Local Descriptors Weighted Adaptive Threshold Filtering For Few-Shot Learning
Bingchen Yan
TL;DR
This work tackles the challenge of background noise in local descriptors for $N$-way $K$-shot few-shot learning by introducing a weighted adaptive threshold filtering (WATF) framework. The method comprises EFEM for local descriptor extraction, WATF to dynamically filter category-relevant descriptors using prototype-based weights and an adaptive threshold, and KLDCM to classify filtered descriptors via a $k$-NN–based score with softmax.

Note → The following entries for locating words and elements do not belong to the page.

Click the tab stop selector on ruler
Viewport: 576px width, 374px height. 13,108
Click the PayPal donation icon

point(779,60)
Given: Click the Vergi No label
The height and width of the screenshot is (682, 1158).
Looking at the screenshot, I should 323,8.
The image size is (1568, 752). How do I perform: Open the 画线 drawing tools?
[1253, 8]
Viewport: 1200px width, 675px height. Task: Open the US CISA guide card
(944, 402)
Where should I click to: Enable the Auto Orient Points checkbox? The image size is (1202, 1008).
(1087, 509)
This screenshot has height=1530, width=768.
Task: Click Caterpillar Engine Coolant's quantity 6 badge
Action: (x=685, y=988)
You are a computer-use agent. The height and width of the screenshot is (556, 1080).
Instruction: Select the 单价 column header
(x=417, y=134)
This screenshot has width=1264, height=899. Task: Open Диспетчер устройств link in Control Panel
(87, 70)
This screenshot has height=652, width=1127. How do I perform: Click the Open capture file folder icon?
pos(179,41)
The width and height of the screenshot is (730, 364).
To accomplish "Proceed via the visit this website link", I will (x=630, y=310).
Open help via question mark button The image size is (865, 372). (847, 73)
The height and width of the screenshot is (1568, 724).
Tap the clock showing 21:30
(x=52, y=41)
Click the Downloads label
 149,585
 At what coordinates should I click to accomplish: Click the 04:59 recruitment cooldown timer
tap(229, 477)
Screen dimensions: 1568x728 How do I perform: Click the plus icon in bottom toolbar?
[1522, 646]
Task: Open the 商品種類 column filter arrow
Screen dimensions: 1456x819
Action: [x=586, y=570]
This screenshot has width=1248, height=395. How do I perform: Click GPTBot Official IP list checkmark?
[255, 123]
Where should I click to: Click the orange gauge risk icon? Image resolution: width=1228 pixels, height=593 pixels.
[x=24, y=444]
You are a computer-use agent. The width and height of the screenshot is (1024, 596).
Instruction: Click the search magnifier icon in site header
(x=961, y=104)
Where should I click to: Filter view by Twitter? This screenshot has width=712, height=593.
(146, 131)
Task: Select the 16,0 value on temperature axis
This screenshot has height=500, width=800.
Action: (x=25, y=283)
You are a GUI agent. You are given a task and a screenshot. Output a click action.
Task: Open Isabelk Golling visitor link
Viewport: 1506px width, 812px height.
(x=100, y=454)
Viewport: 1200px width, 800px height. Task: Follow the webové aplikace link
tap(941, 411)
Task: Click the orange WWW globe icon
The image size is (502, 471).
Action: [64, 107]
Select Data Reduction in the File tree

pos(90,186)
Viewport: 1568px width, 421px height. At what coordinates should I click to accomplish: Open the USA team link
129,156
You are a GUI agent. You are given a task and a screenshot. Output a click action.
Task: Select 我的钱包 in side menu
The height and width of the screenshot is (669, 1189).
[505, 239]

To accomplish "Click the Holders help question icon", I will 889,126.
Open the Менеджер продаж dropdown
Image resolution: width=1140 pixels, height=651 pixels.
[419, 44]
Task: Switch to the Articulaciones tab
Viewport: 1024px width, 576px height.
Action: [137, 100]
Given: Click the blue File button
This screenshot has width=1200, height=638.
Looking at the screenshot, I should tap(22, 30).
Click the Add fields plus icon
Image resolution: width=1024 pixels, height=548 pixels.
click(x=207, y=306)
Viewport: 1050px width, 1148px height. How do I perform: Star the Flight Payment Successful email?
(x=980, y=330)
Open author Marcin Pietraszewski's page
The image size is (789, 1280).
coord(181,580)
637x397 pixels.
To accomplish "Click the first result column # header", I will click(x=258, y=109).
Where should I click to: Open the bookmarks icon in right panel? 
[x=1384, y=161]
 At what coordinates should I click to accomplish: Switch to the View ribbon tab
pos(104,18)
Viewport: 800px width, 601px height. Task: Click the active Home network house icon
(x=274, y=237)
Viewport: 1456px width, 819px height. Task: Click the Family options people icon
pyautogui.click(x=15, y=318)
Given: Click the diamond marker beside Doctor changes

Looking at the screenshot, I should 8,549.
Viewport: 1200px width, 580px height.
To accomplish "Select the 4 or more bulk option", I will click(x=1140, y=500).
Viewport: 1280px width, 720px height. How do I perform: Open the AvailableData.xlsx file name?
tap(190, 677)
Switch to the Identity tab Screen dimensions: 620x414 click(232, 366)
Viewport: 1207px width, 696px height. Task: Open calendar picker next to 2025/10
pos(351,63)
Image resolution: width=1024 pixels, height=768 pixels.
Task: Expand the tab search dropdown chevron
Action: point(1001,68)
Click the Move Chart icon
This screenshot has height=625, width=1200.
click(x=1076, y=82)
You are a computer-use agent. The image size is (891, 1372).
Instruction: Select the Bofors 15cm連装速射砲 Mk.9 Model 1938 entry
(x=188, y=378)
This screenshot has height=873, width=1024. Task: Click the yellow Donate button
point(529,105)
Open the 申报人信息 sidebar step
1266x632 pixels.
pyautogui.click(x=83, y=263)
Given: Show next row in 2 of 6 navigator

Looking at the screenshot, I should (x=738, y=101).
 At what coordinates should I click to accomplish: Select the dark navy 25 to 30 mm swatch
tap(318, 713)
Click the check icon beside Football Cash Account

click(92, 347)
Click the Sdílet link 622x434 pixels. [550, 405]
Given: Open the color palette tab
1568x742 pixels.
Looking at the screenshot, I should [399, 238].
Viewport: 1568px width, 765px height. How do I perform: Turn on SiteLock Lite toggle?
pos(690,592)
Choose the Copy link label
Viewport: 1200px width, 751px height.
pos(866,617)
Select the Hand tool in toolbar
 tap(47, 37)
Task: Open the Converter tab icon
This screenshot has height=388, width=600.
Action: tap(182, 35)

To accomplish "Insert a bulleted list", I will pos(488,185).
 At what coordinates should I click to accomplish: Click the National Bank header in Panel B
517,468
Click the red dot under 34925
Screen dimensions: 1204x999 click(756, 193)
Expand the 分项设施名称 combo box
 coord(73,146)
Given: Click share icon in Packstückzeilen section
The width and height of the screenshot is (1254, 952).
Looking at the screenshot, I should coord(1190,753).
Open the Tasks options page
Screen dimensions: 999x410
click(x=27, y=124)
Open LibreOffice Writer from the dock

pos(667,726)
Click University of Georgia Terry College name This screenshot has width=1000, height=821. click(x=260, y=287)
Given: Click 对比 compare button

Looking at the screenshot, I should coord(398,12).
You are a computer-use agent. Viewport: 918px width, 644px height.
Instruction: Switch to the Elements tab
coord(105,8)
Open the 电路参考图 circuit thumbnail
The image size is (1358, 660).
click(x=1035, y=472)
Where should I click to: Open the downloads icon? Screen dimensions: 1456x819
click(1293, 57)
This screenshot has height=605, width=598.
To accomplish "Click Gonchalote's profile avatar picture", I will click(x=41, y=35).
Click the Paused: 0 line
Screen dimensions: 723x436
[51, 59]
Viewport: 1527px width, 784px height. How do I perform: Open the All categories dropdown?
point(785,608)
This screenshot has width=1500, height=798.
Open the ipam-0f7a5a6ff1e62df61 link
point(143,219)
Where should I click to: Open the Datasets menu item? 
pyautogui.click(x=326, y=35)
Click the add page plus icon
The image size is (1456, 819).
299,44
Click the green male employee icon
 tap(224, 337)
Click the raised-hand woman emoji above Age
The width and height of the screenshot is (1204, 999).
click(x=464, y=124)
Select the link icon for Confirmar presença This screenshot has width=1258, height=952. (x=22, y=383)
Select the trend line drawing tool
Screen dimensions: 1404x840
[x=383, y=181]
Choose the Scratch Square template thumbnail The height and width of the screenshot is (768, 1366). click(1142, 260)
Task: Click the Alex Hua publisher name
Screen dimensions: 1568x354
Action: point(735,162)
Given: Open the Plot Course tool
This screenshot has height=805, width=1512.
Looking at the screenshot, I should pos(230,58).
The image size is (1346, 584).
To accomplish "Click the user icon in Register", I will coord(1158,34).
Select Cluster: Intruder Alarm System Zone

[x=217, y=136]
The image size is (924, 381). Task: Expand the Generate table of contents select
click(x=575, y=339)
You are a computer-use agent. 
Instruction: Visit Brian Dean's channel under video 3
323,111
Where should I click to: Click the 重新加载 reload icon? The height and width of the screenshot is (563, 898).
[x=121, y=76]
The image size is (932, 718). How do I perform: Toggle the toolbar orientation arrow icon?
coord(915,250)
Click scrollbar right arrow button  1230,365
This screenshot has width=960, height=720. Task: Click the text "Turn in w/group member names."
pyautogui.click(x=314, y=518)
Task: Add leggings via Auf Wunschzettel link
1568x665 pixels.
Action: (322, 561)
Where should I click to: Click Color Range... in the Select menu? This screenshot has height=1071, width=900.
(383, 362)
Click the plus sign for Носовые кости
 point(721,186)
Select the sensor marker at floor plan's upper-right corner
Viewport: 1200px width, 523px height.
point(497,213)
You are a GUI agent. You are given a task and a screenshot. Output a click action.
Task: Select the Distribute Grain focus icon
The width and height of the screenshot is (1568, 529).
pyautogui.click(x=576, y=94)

Key contributions include a lightweight, parameter-free filtering strategy that improves clustering of descriptor features and enhances cross-class discrimination, achieving state-of-the-art results on CUB-200, Stanford Dogs, and Stanford Cars, plus strong cross-domain performance on miniImageNet$\rightarrow$CUB. The approach yields practical impact by delivering robust few-shot performance with reduced computational overhead and potential applicability beyond imaging to other modalities such as medical imaging and text.
Abstract
Few-shot image classification is a challenging task in the field of machine learning, involving the identification of new categories using a limited number of labeled samples. In recent years, methods based on local descriptors have made significant progress in this area. However, the key to improving classification accuracy lies in effectively filtering background noise and accurately selecting critical local descriptors highly relevant to image category information. To address this challenge, we propose an innovative weighted adaptive threshold filtering (WATF) strategy for local descriptors. This strategy can dynamically adjust based on the current task and image context, thereby selecting local descriptors most relevant to the image category. This enables the model to better focus on category-related information while effectively mitigating interference from irrelevant background regions. To evaluate the effectiveness of our method, we adopted the N-way K-shot experimental framework. Experimental results show that our method not only improves the clustering effect of selected local descriptors but also significantly enhances the discriminative ability between image categories. Notably, our method maintains a simple and lightweight design philosophy without introducing additional learnable parameters. This feature ensures consistency in filtering capability during both training and testing phases, further enhancing the reliability and practicality of the method.